Ciccone of Accountable.US told The Guardian: “This is just the latest in a long pattern of cozy relationships between Supreme Court justices and billionaires creating conflicts that undermine the legitimacy of the court.”
There is one big difference between Gorsuch and Thomas: Gorsuch was already a millionaire before he joined the federal bench. The Associated Press reported that Gorsuch gave up a $1 million a year paycheck when he left his private law practice to become an appellate court judge and earned $3.28 million in deferred payments in his first four years on the federal bench.
But there is also a similarity with Thomas regarding how his family ties might influence his rulings on the high court.
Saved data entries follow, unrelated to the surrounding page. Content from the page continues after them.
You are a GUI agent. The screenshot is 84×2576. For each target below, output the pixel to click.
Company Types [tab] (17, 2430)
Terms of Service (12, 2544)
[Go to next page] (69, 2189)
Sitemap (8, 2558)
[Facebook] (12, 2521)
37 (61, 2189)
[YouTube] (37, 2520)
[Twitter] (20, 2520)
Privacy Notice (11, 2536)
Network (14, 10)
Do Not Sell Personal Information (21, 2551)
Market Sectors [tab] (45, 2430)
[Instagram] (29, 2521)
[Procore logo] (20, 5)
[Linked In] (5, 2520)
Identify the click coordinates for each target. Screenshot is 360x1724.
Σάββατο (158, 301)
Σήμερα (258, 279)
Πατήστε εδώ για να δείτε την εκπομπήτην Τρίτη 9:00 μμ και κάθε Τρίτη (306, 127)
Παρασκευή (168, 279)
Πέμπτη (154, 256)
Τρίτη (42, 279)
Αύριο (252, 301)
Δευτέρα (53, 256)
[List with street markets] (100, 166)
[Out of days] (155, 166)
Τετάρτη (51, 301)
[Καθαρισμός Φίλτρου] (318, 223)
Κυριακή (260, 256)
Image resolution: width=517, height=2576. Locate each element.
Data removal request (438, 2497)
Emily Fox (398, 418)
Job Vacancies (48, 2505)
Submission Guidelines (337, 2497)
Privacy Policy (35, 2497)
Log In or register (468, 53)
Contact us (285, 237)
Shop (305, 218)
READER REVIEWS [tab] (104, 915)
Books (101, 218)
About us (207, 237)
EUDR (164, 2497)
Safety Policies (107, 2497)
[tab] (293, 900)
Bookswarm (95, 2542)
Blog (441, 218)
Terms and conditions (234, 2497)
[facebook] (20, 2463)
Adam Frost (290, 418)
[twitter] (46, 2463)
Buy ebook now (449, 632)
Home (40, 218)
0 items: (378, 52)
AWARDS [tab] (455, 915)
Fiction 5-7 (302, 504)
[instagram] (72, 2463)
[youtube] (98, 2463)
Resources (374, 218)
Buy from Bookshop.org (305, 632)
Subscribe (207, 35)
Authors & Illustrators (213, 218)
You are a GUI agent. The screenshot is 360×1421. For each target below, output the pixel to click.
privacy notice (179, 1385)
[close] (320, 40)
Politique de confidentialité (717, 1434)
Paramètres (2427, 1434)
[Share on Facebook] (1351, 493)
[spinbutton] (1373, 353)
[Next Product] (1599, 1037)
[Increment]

His mother, Anne Gorsuch, an anti-environmental activist, was appointed by President Ronald Reagan in 1981 to head the Environmental Protection Agency and worked to undermine federal environmental regulations and reduce restrictions on business.
During her 22-month tenure as EPA administrator, The Washington Post wrote that she cut the agency’s budget by 22% and relaxed portions of the Clean Air Act. Nearly all of her subordinates came from the ranks of industries the EPA was charged with regulating. She was ultimately forced to resign as the result of a scandal over the mismanagement of the new $1.6 billion Superfund toxic waste clean-up program by effectively freezing its implementation. She was cited for contempt of Congress after refusing to turn over Superfund records, arguing that they were protected by executive privilege. Reagan replaced her with Bill Ruckelshaus, a moderate Republican who was appointed by President Richard Nixon in 1970 as the first EPA administrator.
Gorsuch has already indicated that he thinks the Chevron deference should go, The Guardian reported. Columbia professor Steven Cohen, who was forced out of his job as an EPA consultant in 1981 by Anne Gorsuch, wrote in a June 2022 article on Columbia’s State of the Planet website: “The irony today is that Gorsuch’s son, Supreme Court Justice Neil Gorsuch, may finally have a chance to complete his mother’s anti-regulatory and environmentally destructive work.”